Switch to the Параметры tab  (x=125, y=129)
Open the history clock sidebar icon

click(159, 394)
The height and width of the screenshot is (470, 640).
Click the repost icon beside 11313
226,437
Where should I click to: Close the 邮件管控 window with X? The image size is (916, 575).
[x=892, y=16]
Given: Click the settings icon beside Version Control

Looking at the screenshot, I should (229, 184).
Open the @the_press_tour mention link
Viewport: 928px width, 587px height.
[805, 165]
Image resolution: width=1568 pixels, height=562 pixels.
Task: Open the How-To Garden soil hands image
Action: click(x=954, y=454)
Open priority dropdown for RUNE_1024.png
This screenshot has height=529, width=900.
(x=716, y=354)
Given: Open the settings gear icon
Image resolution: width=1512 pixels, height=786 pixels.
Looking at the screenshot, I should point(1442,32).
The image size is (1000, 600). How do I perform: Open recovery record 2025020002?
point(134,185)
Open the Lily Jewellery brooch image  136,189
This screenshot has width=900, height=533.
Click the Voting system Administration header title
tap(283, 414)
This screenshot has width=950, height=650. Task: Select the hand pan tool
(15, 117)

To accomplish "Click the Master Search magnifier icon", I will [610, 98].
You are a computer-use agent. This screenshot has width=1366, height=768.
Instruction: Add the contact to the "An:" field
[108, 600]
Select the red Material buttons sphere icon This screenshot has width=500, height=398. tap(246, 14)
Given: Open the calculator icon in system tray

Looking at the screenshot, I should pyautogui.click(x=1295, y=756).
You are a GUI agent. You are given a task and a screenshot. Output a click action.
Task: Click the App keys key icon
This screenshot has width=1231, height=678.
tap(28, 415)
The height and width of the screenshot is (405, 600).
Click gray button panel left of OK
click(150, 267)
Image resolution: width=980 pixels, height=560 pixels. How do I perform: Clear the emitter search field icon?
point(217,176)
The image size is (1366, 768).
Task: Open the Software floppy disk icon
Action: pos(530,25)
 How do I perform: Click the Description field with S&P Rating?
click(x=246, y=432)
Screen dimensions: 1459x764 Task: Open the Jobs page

####

* [EXERCISE INSTRUCTIONS]
Reproduce every one of the items above word for word, with nothing added, dropped, or changed.

* [OUTPUT OF THE TASK]
Switch to the Параметры tab  (x=125, y=129)
Open the history clock sidebar icon

click(159, 394)
The height and width of the screenshot is (470, 640).
Click the repost icon beside 11313
226,437
Where should I click to: Close the 邮件管控 window with X? The image size is (916, 575).
[x=892, y=16]
Given: Click the settings icon beside Version Control

Looking at the screenshot, I should (229, 184).
Open the @the_press_tour mention link
Viewport: 928px width, 587px height.
[805, 165]
Image resolution: width=1568 pixels, height=562 pixels.
Task: Open the How-To Garden soil hands image
Action: click(x=954, y=454)
Open priority dropdown for RUNE_1024.png
This screenshot has height=529, width=900.
(x=716, y=354)
Given: Open the settings gear icon
Image resolution: width=1512 pixels, height=786 pixels.
Looking at the screenshot, I should point(1442,32).
The image size is (1000, 600). How do I perform: Open recovery record 2025020002?
point(134,185)
Open the Lily Jewellery brooch image  136,189
This screenshot has width=900, height=533.
Click the Voting system Administration header title
tap(283, 414)
This screenshot has width=950, height=650. Task: Select the hand pan tool
(15, 117)

To accomplish "Click the Master Search magnifier icon", I will [610, 98].
You are a computer-use agent. This screenshot has width=1366, height=768.
Instruction: Add the contact to the "An:" field
[108, 600]
Select the red Material buttons sphere icon This screenshot has width=500, height=398. tap(246, 14)
Given: Open the calculator icon in system tray

Looking at the screenshot, I should pyautogui.click(x=1295, y=756).
You are a GUI agent. You are given a task and a screenshot. Output a click action.
Task: Click the App keys key icon
This screenshot has width=1231, height=678.
tap(28, 415)
The height and width of the screenshot is (405, 600).
Click gray button panel left of OK
click(150, 267)
Image resolution: width=980 pixels, height=560 pixels. How do I perform: Clear the emitter search field icon?
point(217,176)
The image size is (1366, 768).
Task: Open the Software floppy disk icon
Action: pos(530,25)
 How do I perform: Click the Description field with S&P Rating?
click(x=246, y=432)
Screen dimensions: 1459x764 Task: Open the Jobs page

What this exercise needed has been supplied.